Künftig soll den Europäern in der Ostsee lediglich ein Beifang von knapp 490 Tonnen Dorsch und 788 Tonnen Hering erlaubt werden. Für Deutschland bedeutet das 104 Tonnen westlicher Dorsch als Beifang, dazu 435 Tonnen westlicher Hering. Ausnahmeregelungen soll es für Fischerboote unter zwölf Metern geben, wenn sie mit passivem Fanggerät arbeiten, also etwa mit Stellnetzen.
Klöckner kritisiert ungleiche Behandlung der Gewässer
"Das können wir so nicht mittragen" - so erklärte Bundeslandwirtschaftsministerin Julia Klöckner ihr Nein beim Ministerrat. Deutschland habe bei Hering und Dorsch bereits in den vergangenen Jahren drastische Kürzungen hinnehmen müssen: um 94 Prozent gegenüber der Fangmenge 2017. "Es kann nicht sein, dass unsere Fischerei in der Ostsee massive Einschnitte hinzunehmen hat. Aber auf der anderen Seite wird währenddessen in nördlicheren Gewässern - sei es im Kattegat und Skagerrak - weiterhin gefischt und überfischt, und das muss zusammen nachhaltig gemanagt werden."
Die Fischbestände erstreckten sich schließlich auch jenseits der Ostsee, vor Schweden oder Norwegen, so Ministerin Klöckner. Dort seien die Fangquoten im gleichen Zeitraum deutlich weniger gekürzt worden. Die Bestände könnten sich aber nur dann erholen, wenn die Fangmengen auch dort drastisch reduziert würden.
Fischer sehen ihre Existenz bedroht
Da das aber vorerst nicht passiert, sieht Ostseefischer Sven Thürke seine wirtschaftliche Existenz bedroht. Seit 30 Jahren ist er im Geschäft, fängt nun Scholle und andere Fische. Aber er weiß genau: Den Fang einfach nur zu verlagern, löst in dieser Situation das Grundproblem nicht. Wenn in der Ostsee nun keine Dorsche oder Heringe mehr gefischt werden könnten, "dann geht es automatisch in den Boddengewässern weiter. Dann wird Hecht gefischt, dann wird Flundern gefischt, dann wird Barsch gefischt und Brassen und alles - ist ja auch nicht ewig, wenn du ein paar Jahre gut fischt."
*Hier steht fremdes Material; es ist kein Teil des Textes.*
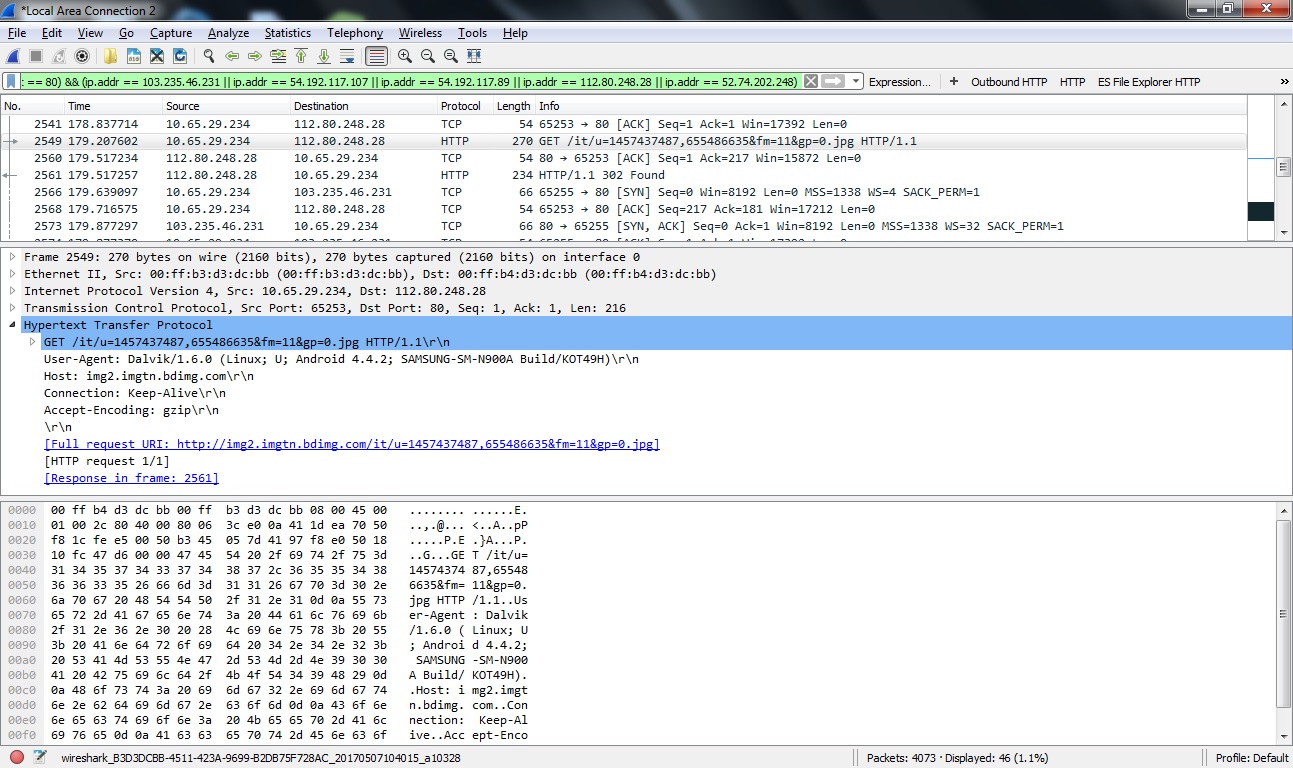Screen dimensions: 1293x768
Task: Open the Analyze menu
Action: coord(228,33)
In jedem Fall bahne sich eine Tragödie an, sagte Rainer Froese vom Geomar Helmholtz-Institut für Ozeanforschung dem NDR - eine Tragödie für den Fisch, aber auch für die kleinen Ostseefischer. Mit den jahrelang viel zu hohen Fangquoten für die industrielle Schleppnetzfischerei habe der EU-Fischereirat den Kollaps der Bestände selbst herbeigeführt. Auch Deutschland habe verhängnisvolle Beschlüsse mitgetragen. "Die vorgeschriebenen Fänge waren viel zu hoch", sagt Froese. "Die Fischer sind also geschädigt worden und haben aus meiner Sicht Recht auf Entschädigung. Und man müsste im Grunde die Fischer über die nächsten Jahre bezahlen, damit sie in im Beruf bleiben können."
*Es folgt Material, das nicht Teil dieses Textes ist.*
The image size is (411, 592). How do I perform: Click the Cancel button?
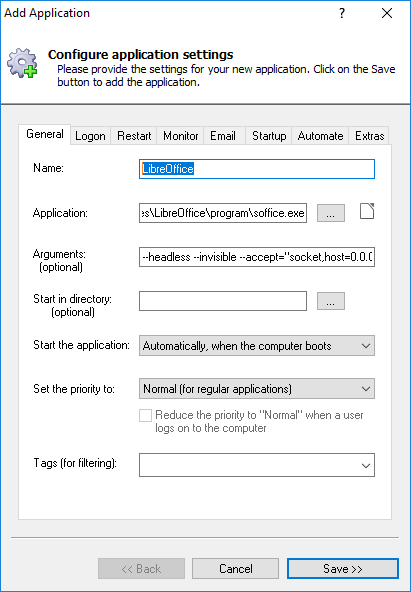[x=236, y=569]
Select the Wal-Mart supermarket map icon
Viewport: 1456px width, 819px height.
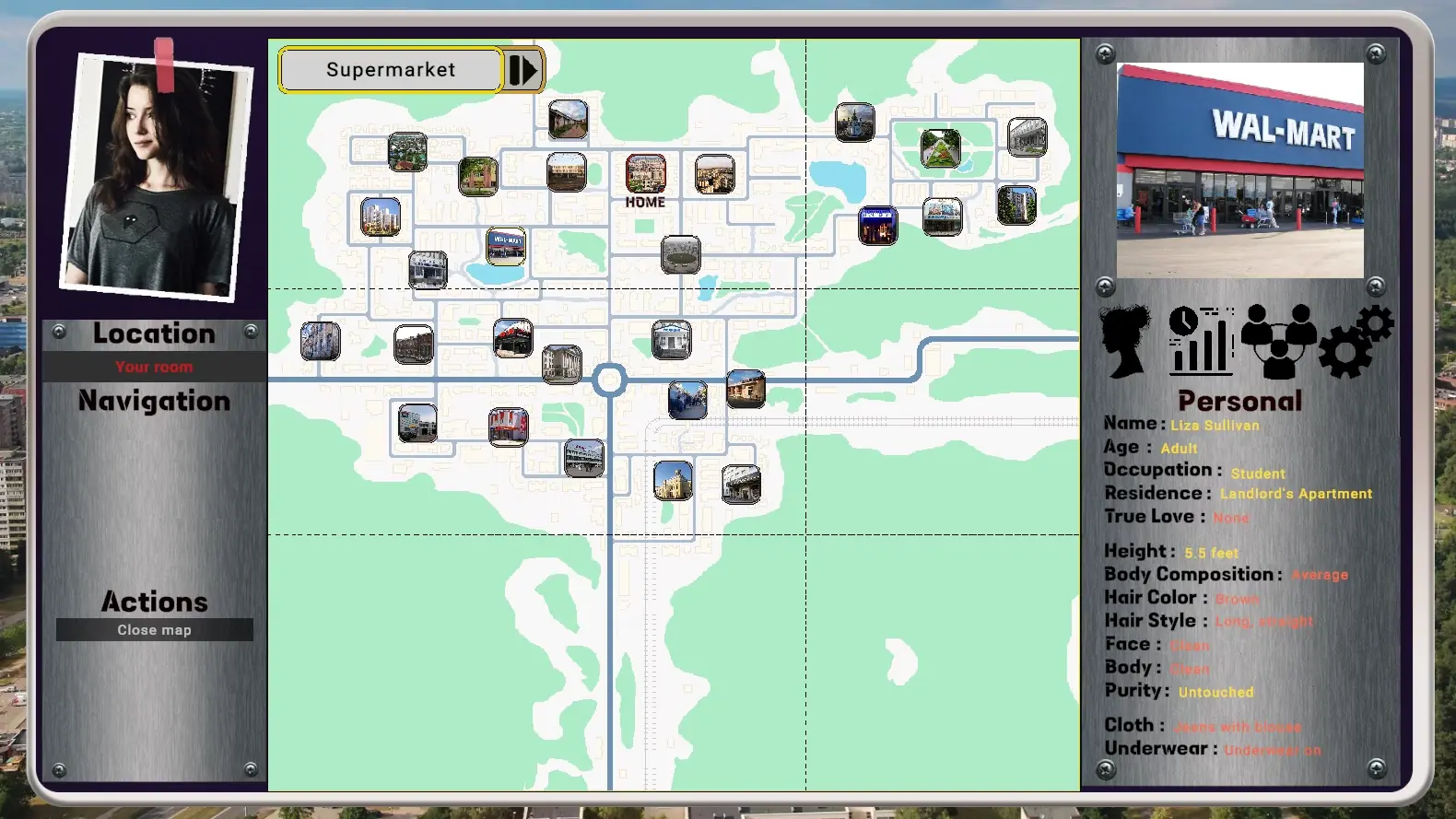[506, 246]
Im Bundeslandwirtschaftsministerium denkt man derweil über Subventionen nach, aber auch über Stilllegungen und Abwrackmaßnahmen. Längst fordern Umweltverbände, endlich auch die Fangquoten etwa für Hering nicht nur in der Ostsee, sondern auch in der Nordsee zu beschränken - um den Fisch in der EU insgesamt noch zu retten und vielleicht auch die Fischer.